To choose the function of growth curve measurement, click on Growth Curve in the parameter setting interface input the number as 15. Then turn on the OD detection switch and set the wavelength as 600 nanometers. Click on the Start tab to start droplet generation.
The process will take 15 minutes to complete. When a popup window appears on the main interface prompting a message, open the door of the operation chamber to take out the reagent bottle and connect the C2 and O2 connectors. After closing the door, click the OK button in the popup window to automatically cultivate the droplets and detect the OD values.
As the growth curve reaches the stationary phase, click the Data Export button to export the OD data. Select the data save path and export the OD value recorded during the cultivation period in the CVS format To plot the growth curve, use mapping software such as Excel and Origin 9.0. Inject required volumes of the initial bacteria solution, fresh medium, and MMC oil into the separate sterilized reagent bottles for the initial bacteria solution in the fresh medium as explained earlier.

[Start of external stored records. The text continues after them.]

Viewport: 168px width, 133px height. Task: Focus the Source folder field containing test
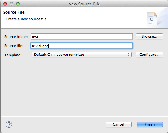tap(82, 37)
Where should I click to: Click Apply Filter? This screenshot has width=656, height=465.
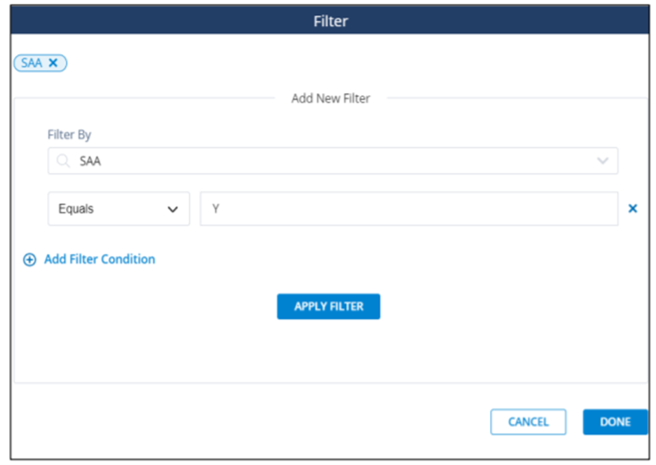coord(328,306)
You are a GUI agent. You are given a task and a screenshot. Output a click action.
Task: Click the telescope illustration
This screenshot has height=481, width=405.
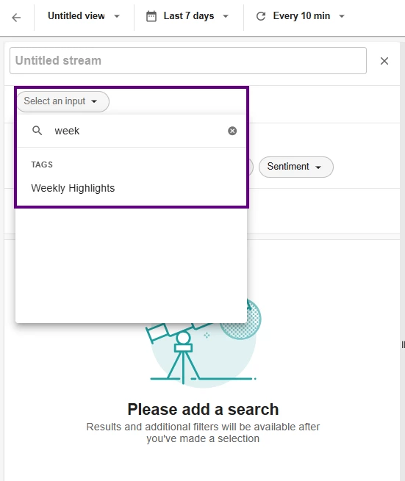(x=204, y=344)
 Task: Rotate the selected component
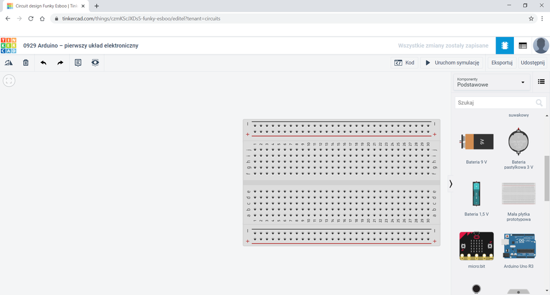tap(9, 62)
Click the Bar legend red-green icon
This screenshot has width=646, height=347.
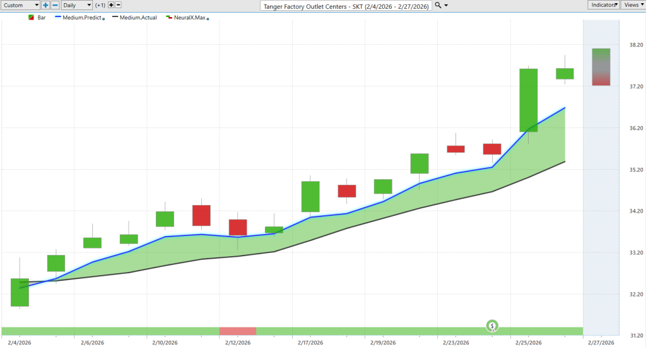click(x=31, y=18)
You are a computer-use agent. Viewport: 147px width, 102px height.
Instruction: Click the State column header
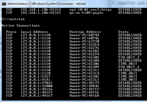tap(123, 32)
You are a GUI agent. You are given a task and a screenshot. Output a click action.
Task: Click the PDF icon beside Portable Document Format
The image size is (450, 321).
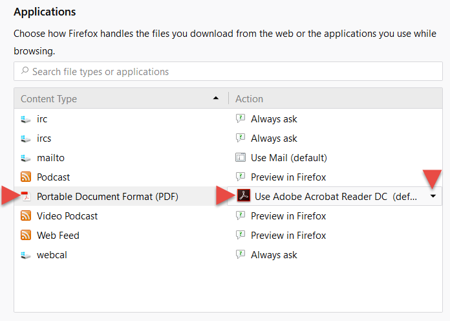point(26,197)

To choose the function of adaptive evolution, click on ALE in the software. In the parameter setting interface, turn on the OD detection switch, then set all the parameters described in the manuscript and hit the Start tab to start droplet generation. The process will take about 25 minutes.

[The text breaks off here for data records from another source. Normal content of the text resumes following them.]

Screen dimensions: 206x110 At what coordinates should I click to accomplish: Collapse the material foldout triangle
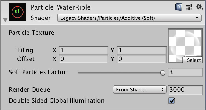click(5, 20)
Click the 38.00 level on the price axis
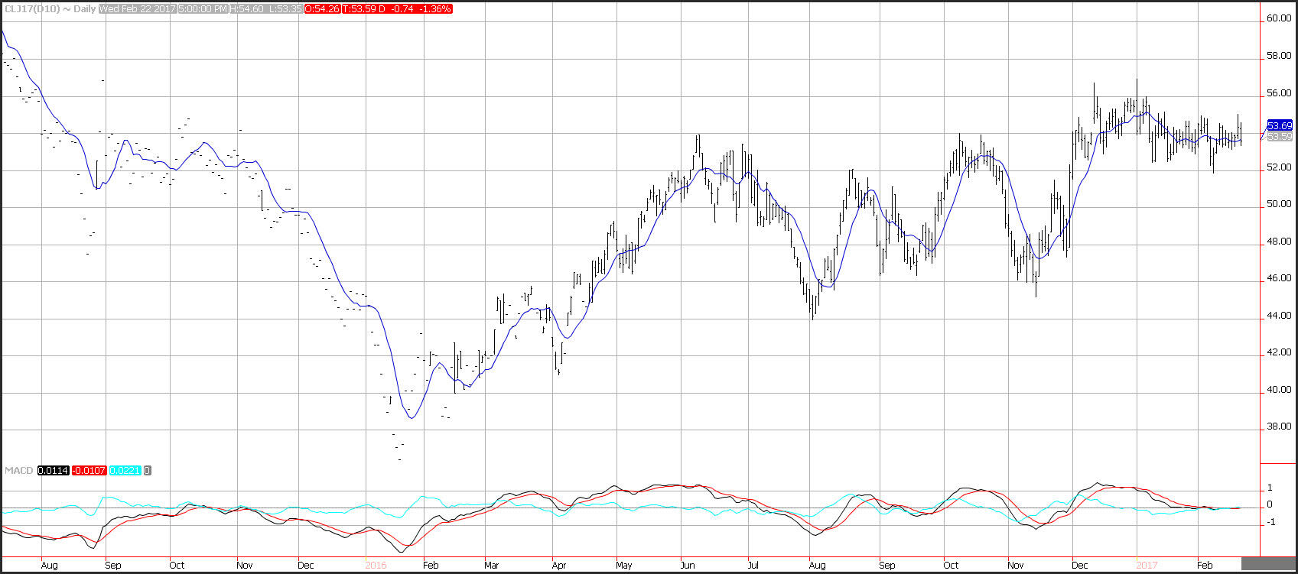Viewport: 1298px width, 574px height. click(1279, 427)
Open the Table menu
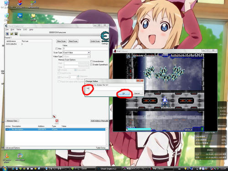The image size is (228, 171). point(19,30)
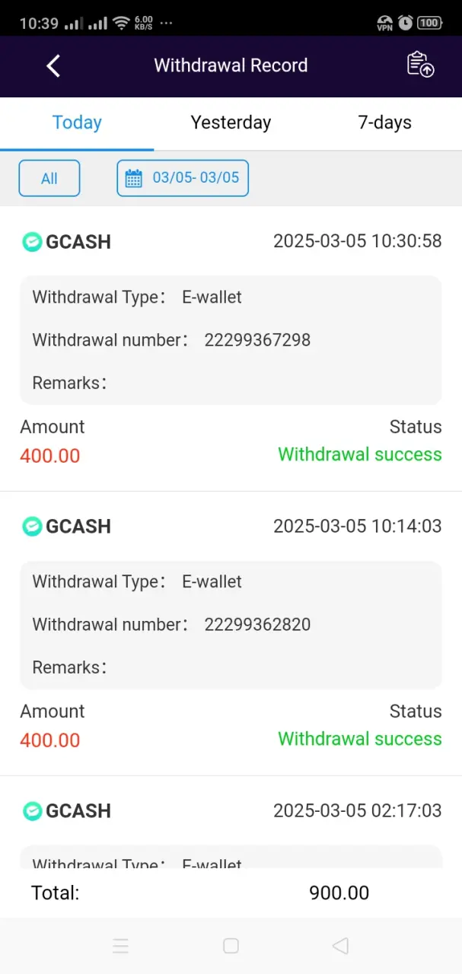Tap the back arrow in header

pyautogui.click(x=53, y=66)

During each sub-cultivation period, observe whether the maximum OD values of the droplets have increased significantly. If the increase occurs and meets the experiment requirements, click on the data export button to export the OD data. To extract the target droplets from the MMC, click on the screening tab to select the function of droplet extraction.

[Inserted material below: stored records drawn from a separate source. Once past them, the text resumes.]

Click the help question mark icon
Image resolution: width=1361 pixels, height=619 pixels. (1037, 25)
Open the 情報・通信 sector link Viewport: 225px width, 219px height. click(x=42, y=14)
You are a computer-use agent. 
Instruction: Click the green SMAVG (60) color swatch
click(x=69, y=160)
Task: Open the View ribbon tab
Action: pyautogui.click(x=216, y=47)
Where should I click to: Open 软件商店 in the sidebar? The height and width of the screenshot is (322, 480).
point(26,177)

Then choose the Collect option and click the numbers of target droplets. When done, click on OK.Wait for the popup window prompting a message. Then put the CF quick connector into the microcentrifuge tube for collection and click on OK.After one to two minutes when the software interface will pop up a new window prompting a message, insert the CF quick connector back and click on OK to make MMC continue to run.
When the next target droplet reaches the droplet recognition site, collect it as specified before. Use a 2.5 microliter pipette to take out and place the droplet on a 90 millimeter solid plate, followed by spreading the drop evenly with a glass triangular coated rod with a side length of three centimeters, then cultivate the drop in a 37 degree Celsius constant temperature incubator for 72 hours. Later, pick three to five independent colonies of bacteria to cultivate each colony separately in a 50 milliliter shake flask with 10 milliliters of fresh medium in a shaking incubator at 200 rotations per minute and 37 degrees Celsius for 48 to 72 hours.
After the incubation, follow the related standard regulations to store the cultured bacteria solution in the glycerol tube. The representative analysis shows the growth curves of 50 droplets in the whole adaptive evolution process. It was observed that the methanol essential Escherichia coli strain or MeSV2.2 displayed initial slow growth followed by fast growth.
The growth curve of droplet six in the whole adaptive evolution process was plotted separately. The maximum OD600 value in the first generation was 0.37, which increased to 0.58 in the last sub-cultivation period, indicating that the strain in the droplet six has realized an obvious adaptive evolution. Furthermore, the growth curves of the droplet six strain and the initial strain were compared.
The droplet six strain exhibited a higher maximum specific growth rate and cell concentration in the stationary phase than the initial strain. The most important thing is to ensure that the connection of the instrument chip and the reagent bottle is correct, which is the droplets for operations to proceed normally. This method provides researchers with a new idea for the cultivation of microorganisms and also provides efficient and low-cost platform for the adaptive evolution of strains.